▶ _ABOUT THIS TASK_:
Line by line, transcribe the records exactly.
(EXTRACTED INFORMATION)
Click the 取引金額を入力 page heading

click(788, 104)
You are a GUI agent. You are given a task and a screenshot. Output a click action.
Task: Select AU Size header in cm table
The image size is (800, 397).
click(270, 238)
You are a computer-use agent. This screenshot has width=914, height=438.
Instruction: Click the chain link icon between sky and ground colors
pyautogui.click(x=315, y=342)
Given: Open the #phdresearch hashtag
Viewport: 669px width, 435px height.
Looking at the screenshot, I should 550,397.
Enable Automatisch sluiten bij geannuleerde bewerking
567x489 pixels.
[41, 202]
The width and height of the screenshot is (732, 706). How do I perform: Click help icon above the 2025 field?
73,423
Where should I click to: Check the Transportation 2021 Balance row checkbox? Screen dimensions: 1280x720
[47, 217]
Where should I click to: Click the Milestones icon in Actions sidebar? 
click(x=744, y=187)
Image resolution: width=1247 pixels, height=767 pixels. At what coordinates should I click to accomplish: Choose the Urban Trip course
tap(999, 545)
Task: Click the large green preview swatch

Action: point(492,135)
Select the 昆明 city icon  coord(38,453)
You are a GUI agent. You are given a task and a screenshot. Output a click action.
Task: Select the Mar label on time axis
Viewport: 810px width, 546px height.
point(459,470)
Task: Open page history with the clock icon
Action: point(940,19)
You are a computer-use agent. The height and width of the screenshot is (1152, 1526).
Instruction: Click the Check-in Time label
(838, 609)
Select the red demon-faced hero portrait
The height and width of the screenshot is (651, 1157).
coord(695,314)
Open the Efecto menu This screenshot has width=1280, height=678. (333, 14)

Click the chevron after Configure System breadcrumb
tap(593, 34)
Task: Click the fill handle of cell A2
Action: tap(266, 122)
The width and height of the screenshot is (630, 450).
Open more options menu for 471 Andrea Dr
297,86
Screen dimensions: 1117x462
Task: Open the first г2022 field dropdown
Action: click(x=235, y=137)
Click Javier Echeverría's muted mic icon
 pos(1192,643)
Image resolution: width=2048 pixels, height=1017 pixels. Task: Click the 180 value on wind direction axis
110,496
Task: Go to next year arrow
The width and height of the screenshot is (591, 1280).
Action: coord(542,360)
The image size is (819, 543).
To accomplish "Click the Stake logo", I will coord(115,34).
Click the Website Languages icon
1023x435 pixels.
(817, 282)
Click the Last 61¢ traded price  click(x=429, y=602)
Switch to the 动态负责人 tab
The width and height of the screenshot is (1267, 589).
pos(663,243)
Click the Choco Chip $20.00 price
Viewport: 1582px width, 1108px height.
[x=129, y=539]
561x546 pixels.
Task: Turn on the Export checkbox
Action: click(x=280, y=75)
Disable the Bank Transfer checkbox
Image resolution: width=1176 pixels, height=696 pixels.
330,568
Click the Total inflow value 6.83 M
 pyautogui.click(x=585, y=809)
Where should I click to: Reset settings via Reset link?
(End EXTRACTED INFORMATION)
▶ _RESULT OF THIS TASK_:
Click the 取引金額を入力 page heading

click(788, 104)
You are a GUI agent. You are given a task and a screenshot. Output a click action.
Task: Select AU Size header in cm table
The image size is (800, 397).
click(270, 238)
You are a computer-use agent. This screenshot has width=914, height=438.
Instruction: Click the chain link icon between sky and ground colors
pyautogui.click(x=315, y=342)
Given: Open the #phdresearch hashtag
Viewport: 669px width, 435px height.
Looking at the screenshot, I should 550,397.
Enable Automatisch sluiten bij geannuleerde bewerking
567x489 pixels.
[41, 202]
The width and height of the screenshot is (732, 706). How do I perform: Click help icon above the 2025 field?
73,423
Where should I click to: Check the Transportation 2021 Balance row checkbox? Screen dimensions: 1280x720
[47, 217]
Where should I click to: Click the Milestones icon in Actions sidebar? 
click(x=744, y=187)
Image resolution: width=1247 pixels, height=767 pixels. At what coordinates should I click to accomplish: Choose the Urban Trip course
tap(999, 545)
Task: Click the large green preview swatch

Action: point(492,135)
Select the 昆明 city icon  coord(38,453)
You are a GUI agent. You are given a task and a screenshot. Output a click action.
Task: Select the Mar label on time axis
Viewport: 810px width, 546px height.
point(459,470)
Task: Open page history with the clock icon
Action: point(940,19)
You are a computer-use agent. The height and width of the screenshot is (1152, 1526).
Instruction: Click the Check-in Time label
(838, 609)
Select the red demon-faced hero portrait
The height and width of the screenshot is (651, 1157).
coord(695,314)
Open the Efecto menu This screenshot has width=1280, height=678. (333, 14)

Click the chevron after Configure System breadcrumb
tap(593, 34)
Task: Click the fill handle of cell A2
Action: tap(266, 122)
The width and height of the screenshot is (630, 450).
Open more options menu for 471 Andrea Dr
297,86
Screen dimensions: 1117x462
Task: Open the first г2022 field dropdown
Action: click(x=235, y=137)
Click Javier Echeverría's muted mic icon
 pos(1192,643)
Image resolution: width=2048 pixels, height=1017 pixels. Task: Click the 180 value on wind direction axis
110,496
Task: Go to next year arrow
The width and height of the screenshot is (591, 1280).
Action: coord(542,360)
The image size is (819, 543).
To accomplish "Click the Stake logo", I will coord(115,34).
Click the Website Languages icon
1023x435 pixels.
(817, 282)
Click the Last 61¢ traded price  click(x=429, y=602)
Switch to the 动态负责人 tab
The width and height of the screenshot is (1267, 589).
pos(663,243)
Click the Choco Chip $20.00 price
Viewport: 1582px width, 1108px height.
[x=129, y=539]
561x546 pixels.
Task: Turn on the Export checkbox
Action: click(x=280, y=75)
Disable the Bank Transfer checkbox
Image resolution: width=1176 pixels, height=696 pixels.
330,568
Click the Total inflow value 6.83 M
 pyautogui.click(x=585, y=809)
Where should I click to: Reset settings via Reset link?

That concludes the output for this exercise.